It’s getting to the point where they’re no fun any more.
Are they sorry?
Sometimes it hurts so badly we must cry out loud.
We’re not lonely.
The Pittsburgh Penguins dropped their fourth game in a row to the New York Islanders in maddening and increasingly familiar fashion, a 4-3 overtime loss wherein the Penguins held a 3-1 lead with about five and a half minutes left in the game. Then some no-name with 14 total points in 72 career games over almost six NHL seasons got the Islanders within one, and then the usual suspects, Anders Lee and Brock Nelson, completed the comeback for New York. The win gave the Islanders some much-wanted breathing room in the Wild Card race and kept them (as of this writing) within five points of the Rangers for third in the Metropolitan Division. Although Pittsburgh was able to salvage a point out of their mess, they really could have used the full two points which slipped through their fingers, as well as a confidence boost against a team that they cannot seem to solve of late.

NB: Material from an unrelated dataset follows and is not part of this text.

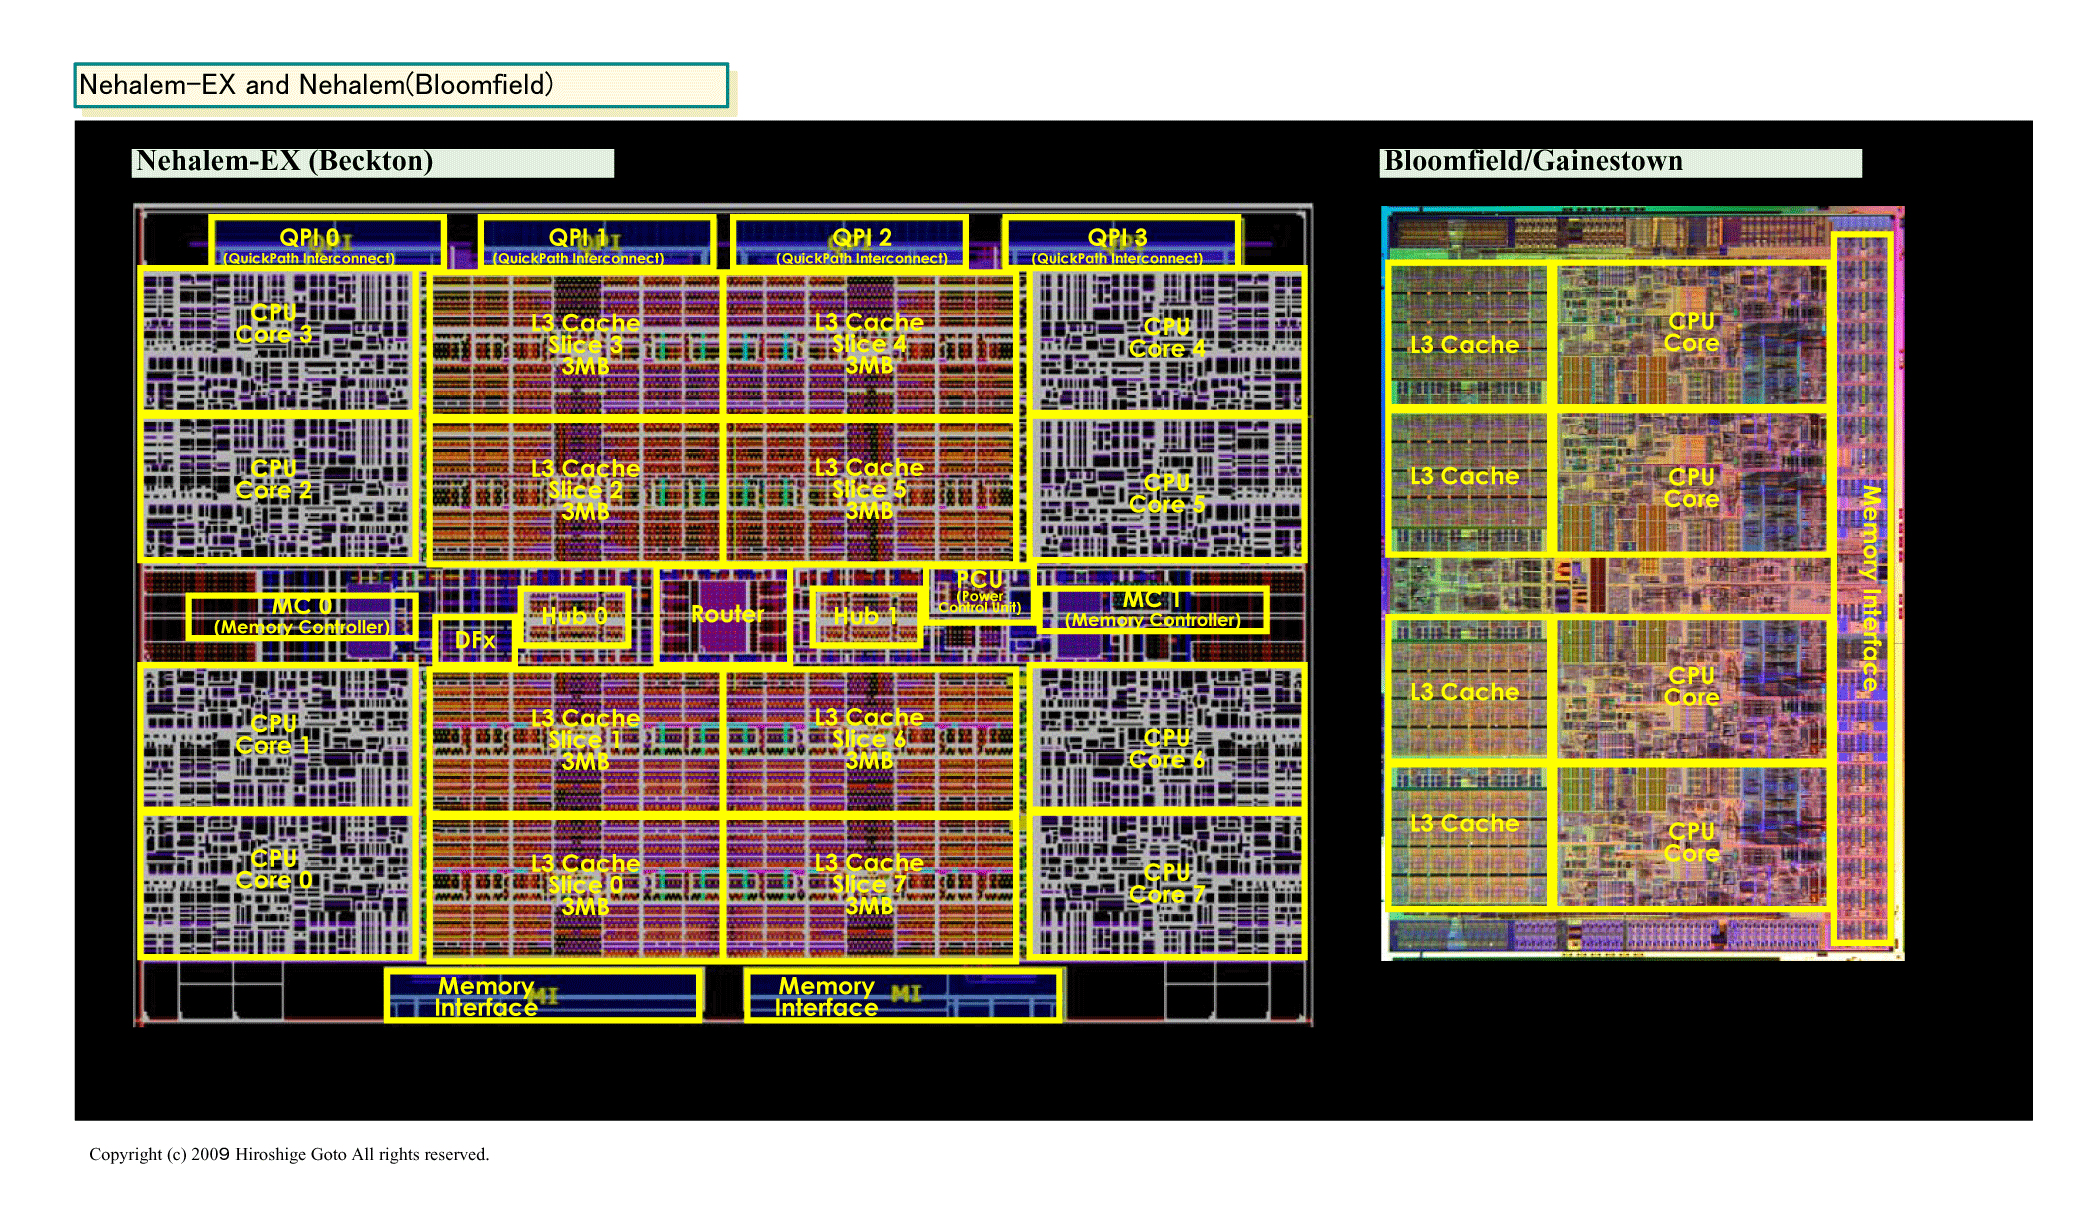The height and width of the screenshot is (1216, 2099).
Task: Click the right bottom Memory Interface block
Action: pos(902,996)
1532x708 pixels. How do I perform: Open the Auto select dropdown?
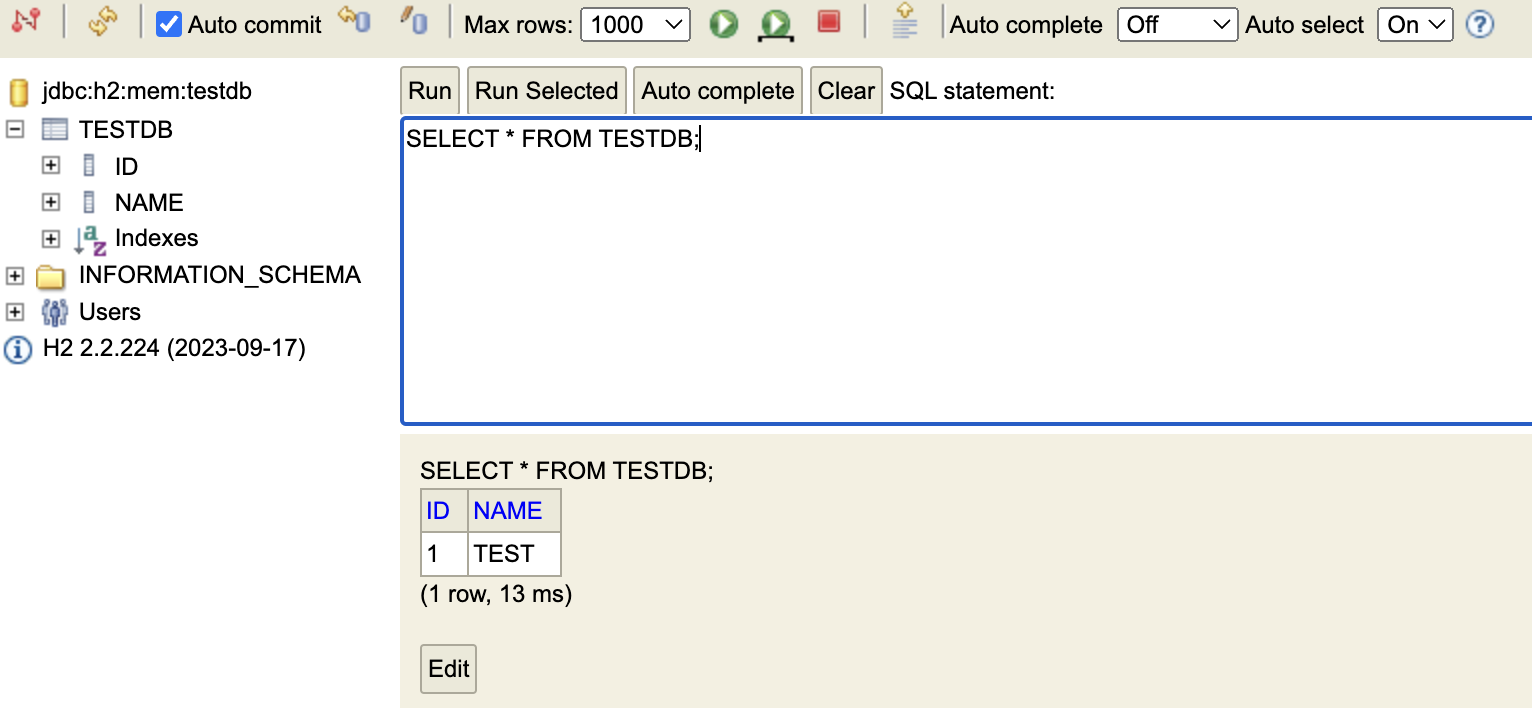[x=1415, y=24]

Once again we are left questioning what this Pittsburgh Penguins team is seeking to accomplish this season. It’s been a season of hills and valleys, with the biggest hill barely visible in the rear-view mirror at this point, as the valleys have been deeper than any we’ve experienced in the last almost twenty years. It wouldn’t be so bad if the expectations weren’t set so high at the beginning of the season and reiterated throughout the year; if this was a rebuilding team, these results wouldn’t be unexpected and maybe we would be satisfied with a point against a playoff team. But we have been told several times that the goal is to win the Stanley Cup. With the way things are going right now, I’m not confident that the Penguins will even win a playoff game, let alone make the playoffs. They have eighteen games left on the calendar, and maybe they’ll hit a rhythm and head into the playoffs in a more favorable matchup. Stranger things have happened!
THE HERO WE NEED
In better circumstances, a game like tonight’s should be a low-stress contest, against a Philadelphia Flyers team that is only not the worst team in the division because the worst team is twelve points behind them A confidently-better Penguins team would be able to cruise through the Flyers who have no hope in their present-day circumstances and, in the wake of yesterday’s firing of their general manager, Chuck Fletcher, probably the next year or so as well. This isn’t to overlook the fact that Pittsburgh is 21-5-5 this season against non-playoff teams, which amounts to an excellent 124 point pace over 82 games. But the absence of confidence is the problem with these Penguins, as there is seemingly no knowing from game to game just what we’re going to get from them. As a result, every game from here on, no matter the opponent, holds critical importance to the final result for Pittsburgh. It didn’t have to be this way.